Investigators analyzed and compared the anti-inflammatory and neuroprotective effects of the glucagon-like peptide-1 receptor agonist (GLP-1RA) lixisenatide in the retina and the optic nerve head with those of insulin in a mouse model of type 2 diabetes. They divided diabetic mice into three groups; GLP-1RA (LIX); insulin (INS) with controlled hyperglycemia based on the glucose concentration of LIX; and a control group (D-CON). Nondiabetic control mice were also characterized for comparison.

After eight weeks of treatment, neuroinflammation caused by type 2 diabetes was significantly reduced in GLP-1RA-treated retinas and optic nerve heads compared with untreated or even insulin-treated retinas of early type 2 diabetic mice, showing that the outcomes are independent of the glucose-lowering effect of GLP-1RA.

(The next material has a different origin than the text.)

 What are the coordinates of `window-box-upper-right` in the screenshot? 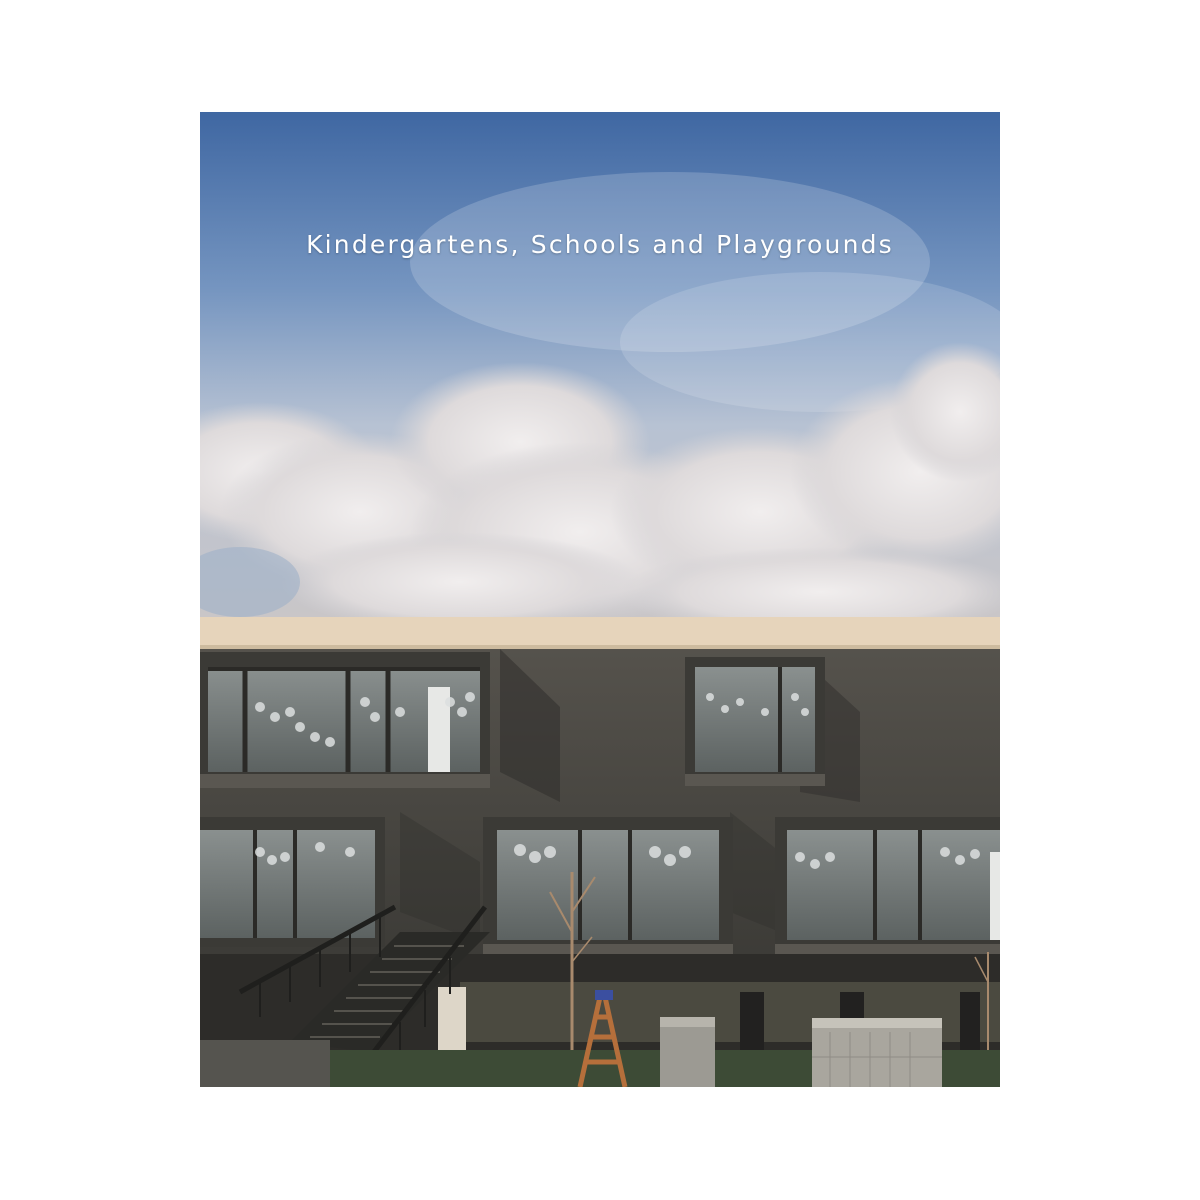 It's located at (755, 722).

“This study can provide a possible therapeutic strategy to prevent visual deterioration by using GLP-1RA in early type 2 diabetic retinopathy,” noted first author Yeon Woong Chung, MD, Department of Ophthalmology and Visual Science, St. Vincent’s Hospital, College of Medicine, The Catholic University of Korea, Seoul, Republic of Korea. “GLP-1RA significantly suppressed neuroinflammation in the early diabetic retinopathy, whereas insulin had little or no suppressive effect in this study.”

“Retinal ganglion cells start to die even before clinical changes such as hemorrhages in diabetic retinopathy occur,” commented Dr. Choi. “Thus, for better visual prognosis, we need to focus on the treatment of the retina in early type 2 diabetes before the clinical onset of diabetic retinopathy. The diabetic mouse group in our study who were treated with GLP-1RA showed significantly decreased cell death compared to those with insulin treatment.”